The memoir is a short 129 page read, but gripping. In the story, Antoine’s wife Helene is killed in a terrorist attack in France. Suddenly, Antoine is left a widower. Their seventeen-month-old baby son Melvil cries for his mother, but never gets back. In the light of such tragedy, Antoine writes a powerful letter to the terrorists, “You will not have my hate.” His letter went viral. In his letter, he also says, “There are only two of us -my son and myself- but we are stronger than all the armies of the world.”

“We were like two little Lego bricks that fitted together perfectly,” he says about his wife.

Antoine has to deal with being alone and navigating the left over reality as a single papa. At his son’s daycare, the other mothers rotate making him and his baby homemade soup. Soup that his son does not like to eat. As a result, Antoine simply discards the soup each week.

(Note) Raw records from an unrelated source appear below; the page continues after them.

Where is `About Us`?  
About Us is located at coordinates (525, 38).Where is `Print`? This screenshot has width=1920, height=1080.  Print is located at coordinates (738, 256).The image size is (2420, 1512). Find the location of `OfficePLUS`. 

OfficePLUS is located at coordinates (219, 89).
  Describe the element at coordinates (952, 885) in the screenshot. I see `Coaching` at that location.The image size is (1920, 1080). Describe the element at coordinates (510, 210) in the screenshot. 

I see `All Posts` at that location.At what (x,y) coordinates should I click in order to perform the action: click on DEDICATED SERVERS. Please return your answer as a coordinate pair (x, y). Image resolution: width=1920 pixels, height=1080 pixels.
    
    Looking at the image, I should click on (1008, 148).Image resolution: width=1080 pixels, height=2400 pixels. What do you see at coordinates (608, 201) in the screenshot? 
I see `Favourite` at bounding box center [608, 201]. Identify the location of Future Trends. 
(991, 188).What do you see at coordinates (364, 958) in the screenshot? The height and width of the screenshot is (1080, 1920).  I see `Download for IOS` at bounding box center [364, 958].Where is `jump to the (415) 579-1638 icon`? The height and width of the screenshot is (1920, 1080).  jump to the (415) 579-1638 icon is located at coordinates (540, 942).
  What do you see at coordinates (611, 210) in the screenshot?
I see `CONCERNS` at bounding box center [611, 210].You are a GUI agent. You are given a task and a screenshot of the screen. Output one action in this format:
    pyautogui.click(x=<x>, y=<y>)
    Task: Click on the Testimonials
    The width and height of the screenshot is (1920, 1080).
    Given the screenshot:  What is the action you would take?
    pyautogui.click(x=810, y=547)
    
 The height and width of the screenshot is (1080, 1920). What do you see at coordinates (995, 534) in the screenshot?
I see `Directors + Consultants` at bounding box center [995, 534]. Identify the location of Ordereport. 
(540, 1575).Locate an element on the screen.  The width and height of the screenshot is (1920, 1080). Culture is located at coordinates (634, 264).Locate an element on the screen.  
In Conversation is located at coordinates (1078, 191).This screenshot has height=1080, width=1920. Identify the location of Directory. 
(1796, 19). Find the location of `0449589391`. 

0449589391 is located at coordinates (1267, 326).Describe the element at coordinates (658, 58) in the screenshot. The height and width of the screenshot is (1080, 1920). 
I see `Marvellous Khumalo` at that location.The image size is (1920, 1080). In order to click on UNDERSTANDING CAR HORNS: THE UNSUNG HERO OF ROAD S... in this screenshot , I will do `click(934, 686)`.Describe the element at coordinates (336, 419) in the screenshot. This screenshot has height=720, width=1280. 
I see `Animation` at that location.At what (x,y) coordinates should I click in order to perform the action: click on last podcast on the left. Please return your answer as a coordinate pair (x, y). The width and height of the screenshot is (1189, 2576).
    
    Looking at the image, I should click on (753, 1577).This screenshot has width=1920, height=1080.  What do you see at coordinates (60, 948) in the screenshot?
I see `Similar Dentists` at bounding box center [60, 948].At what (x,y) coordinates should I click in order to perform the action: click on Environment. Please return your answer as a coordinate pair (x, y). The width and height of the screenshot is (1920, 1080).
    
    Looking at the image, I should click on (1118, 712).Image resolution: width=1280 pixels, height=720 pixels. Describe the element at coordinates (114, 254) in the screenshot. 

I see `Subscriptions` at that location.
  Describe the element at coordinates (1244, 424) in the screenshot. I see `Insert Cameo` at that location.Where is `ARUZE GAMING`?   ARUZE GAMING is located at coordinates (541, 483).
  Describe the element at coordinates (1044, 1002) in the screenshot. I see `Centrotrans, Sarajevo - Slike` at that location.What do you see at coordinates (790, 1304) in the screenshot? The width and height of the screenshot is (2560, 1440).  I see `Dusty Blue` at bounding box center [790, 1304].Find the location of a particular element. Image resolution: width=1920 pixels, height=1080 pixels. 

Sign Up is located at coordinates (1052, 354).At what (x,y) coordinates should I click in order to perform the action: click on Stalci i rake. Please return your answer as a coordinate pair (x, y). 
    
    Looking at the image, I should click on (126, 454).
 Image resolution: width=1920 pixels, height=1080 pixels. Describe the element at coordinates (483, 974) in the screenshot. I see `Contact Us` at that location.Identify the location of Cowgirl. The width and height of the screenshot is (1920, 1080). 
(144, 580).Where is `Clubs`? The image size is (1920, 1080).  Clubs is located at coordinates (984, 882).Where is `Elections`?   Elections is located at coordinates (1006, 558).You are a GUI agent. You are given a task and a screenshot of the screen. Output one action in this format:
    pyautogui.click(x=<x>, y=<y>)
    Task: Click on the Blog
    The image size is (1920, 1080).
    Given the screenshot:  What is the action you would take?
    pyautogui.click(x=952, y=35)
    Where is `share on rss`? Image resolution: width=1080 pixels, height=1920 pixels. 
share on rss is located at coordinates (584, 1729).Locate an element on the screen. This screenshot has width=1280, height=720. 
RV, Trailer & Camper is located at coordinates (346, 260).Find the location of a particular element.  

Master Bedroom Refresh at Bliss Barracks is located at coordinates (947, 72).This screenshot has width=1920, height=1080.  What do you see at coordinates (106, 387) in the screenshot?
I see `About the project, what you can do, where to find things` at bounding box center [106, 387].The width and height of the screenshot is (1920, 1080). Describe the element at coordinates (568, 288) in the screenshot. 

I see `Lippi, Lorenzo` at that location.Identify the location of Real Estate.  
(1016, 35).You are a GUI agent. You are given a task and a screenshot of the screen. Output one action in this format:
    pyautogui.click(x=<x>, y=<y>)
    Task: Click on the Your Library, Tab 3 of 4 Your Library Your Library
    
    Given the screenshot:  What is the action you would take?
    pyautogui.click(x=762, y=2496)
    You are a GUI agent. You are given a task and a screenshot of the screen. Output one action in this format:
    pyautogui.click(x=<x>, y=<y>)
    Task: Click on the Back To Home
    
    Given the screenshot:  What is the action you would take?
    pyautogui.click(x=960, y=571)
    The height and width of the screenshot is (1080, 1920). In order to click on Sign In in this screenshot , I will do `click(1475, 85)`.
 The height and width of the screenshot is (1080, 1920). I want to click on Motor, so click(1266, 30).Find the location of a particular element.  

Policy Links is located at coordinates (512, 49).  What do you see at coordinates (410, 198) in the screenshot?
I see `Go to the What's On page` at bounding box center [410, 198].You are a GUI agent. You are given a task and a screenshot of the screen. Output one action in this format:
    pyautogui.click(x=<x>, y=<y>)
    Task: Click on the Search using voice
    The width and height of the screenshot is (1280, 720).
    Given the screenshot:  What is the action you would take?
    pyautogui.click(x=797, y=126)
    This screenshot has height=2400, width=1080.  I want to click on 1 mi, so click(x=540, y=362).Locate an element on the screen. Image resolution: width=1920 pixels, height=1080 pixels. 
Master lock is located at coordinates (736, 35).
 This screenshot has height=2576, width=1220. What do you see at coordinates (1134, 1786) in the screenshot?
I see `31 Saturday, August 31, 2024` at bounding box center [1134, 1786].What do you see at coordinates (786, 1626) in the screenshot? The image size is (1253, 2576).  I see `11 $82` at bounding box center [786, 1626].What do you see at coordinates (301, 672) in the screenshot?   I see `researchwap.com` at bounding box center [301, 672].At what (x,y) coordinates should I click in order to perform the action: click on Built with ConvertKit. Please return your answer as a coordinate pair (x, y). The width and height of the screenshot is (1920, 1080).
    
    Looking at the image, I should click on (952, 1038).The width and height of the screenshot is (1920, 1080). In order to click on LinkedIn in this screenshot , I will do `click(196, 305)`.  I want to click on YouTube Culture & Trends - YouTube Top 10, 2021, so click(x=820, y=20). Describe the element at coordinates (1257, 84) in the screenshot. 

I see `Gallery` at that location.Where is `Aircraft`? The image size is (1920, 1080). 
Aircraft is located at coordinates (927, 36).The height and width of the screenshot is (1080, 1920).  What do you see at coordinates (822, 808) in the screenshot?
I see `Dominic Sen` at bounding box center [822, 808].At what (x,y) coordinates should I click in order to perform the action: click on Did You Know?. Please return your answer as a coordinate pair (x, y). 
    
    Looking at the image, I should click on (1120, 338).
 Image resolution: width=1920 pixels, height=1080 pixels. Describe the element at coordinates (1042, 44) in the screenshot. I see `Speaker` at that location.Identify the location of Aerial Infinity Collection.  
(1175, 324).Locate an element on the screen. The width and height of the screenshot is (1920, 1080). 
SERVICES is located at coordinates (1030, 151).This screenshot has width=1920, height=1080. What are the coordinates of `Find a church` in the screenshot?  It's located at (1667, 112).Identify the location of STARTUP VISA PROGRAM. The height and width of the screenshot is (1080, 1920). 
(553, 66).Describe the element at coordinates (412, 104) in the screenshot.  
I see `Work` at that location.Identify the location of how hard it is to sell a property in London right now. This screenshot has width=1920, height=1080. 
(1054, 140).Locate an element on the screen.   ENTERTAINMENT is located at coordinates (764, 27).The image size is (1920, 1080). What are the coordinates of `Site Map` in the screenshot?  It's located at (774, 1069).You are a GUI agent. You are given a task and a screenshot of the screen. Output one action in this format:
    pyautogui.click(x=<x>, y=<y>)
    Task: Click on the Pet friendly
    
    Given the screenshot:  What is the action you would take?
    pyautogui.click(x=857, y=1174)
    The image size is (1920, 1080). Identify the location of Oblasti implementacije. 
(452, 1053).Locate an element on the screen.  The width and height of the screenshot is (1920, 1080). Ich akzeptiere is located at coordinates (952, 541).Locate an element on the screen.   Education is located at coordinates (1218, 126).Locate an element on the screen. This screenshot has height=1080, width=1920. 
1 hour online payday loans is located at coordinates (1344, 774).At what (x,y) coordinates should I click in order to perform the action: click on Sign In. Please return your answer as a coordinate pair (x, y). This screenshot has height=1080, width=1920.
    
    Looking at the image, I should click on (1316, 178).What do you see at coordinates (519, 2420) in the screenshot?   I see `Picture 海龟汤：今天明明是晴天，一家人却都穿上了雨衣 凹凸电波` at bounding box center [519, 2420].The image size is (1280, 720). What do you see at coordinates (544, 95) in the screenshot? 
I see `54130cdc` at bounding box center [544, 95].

I love how Antoine writes, “I didn’t have the courage to tell them that Melvil never tasted their homemade meals, and that the little pots could not stay in our house. Maybe this is because, even while still full, sitting on the dresser, these pots nourished our hearts with a sweet, maternal tenderness.”

Antoine’s paragraphs are short but full of emotion. The story is touching but inspiring. It’s a read that makes you yearn for a world full of peace and wish that everyone had Antoine’s courage.